Abstract
Background and Significance: Multiple myeloma (MM) is a plasma cell malignancy with complex cytogenetic abnormalities that contribute to its clinical heterogeneity. Patients (pts) harboring the t(11;14) translocation represent a distinct MM subgroup and may have a clinical course that differs from pts who are t(11;14)-negative. Overexpression of the B-cell lymphoma (BCL)-2 protein, which helps MM cells evade apoptosis, is notable in t(11;14)-positive pts. Presence of the t(11;14) translocation, therefore, can be used to predict BCL2 dependency and vulnerability to BCL2 inhibitor (BCL2i) therapy.
Emerging evidence suggests a synergistic effect if a BCL2i is combined with anti-CD38 monoclonal antibodies (such as daratumumab [Dara]), especially in pts with t(11;14)-positive status and/or BCL-2high expression. Venetoclax, a selective BCL2i, has shown efficacy in relapsed/refractory MM (RRMM) when combined with Dara plus dexamethasone (Dex). Surzetoclax (ABBV-453) is a next-generation oral BCL2i designed with macrocyclic elements to enhance its molecular and biological properties. Surzetoclax possesses sub-nM affinity for BCL2 and high selectivity over other family members, such as BCL-XL and MCL-1, which translates into potent cytotoxicity in human tumor cell lines dependent on BCL2 for survival. Using a master protocol platform design, surzetoclax is being studied in clinically diverse populations, in varying lines of therapy, and as monotherapy or in combination with various antimyeloma regimens (NCT06953960/2024-517140-65). Here we describe the methods of the surzetoclax plus Dara+Dex substudy in biomarker-selected pts with RRMM.
Study Design and Methods: This study is part of a Phase 1/2 international, multicenter, open-label, platform trial assessing the safety, tolerability, preliminary anti-MM activity, and pharmacokinetic profile of surzetoclax in combination with other antimyeloma agents in pts with RRMM. The primary objective of this substudy is to determine the recommended Phase 2 dose of surzetoclax plus Dara+Dex in pts with RRMM.

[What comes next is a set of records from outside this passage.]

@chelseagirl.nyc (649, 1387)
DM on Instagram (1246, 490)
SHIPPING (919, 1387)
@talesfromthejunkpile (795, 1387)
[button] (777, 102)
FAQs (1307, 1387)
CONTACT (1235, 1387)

This substudy consists of dose escalation of surzetoclax with dosing adjustments guided by Bayesian Optimal Interval criteria, followed by dose expansion and selection. Eligible pts (≥18 years) with RRMM must have documented evidence of progression; centrally determined t(11:14) and/or BCL2high status; no prior BCL2i exposure; and no CAR-T or autologous/allogeneic stem cell transplant ≤12 weeks of treatment. Pts are ineligible if they are anti-CD38 intolerant, refractory within their last treatment regimen, or exposed to anti-CD38 therapy ≤6 months of study treatment initiation. In the dose-escalation cohorts, pts must be triple-class exposed (protease inhibitor [PI], immunomodulatory drugs [IMiD], anti-CD38) with 3–5 prior lines of therapy (PLoT) and no other appropriate treatment options available per investigator judgment. For dose-expansion cohorts, pts must be double class exposed (PI, IMiD) with 1–3 PLoT.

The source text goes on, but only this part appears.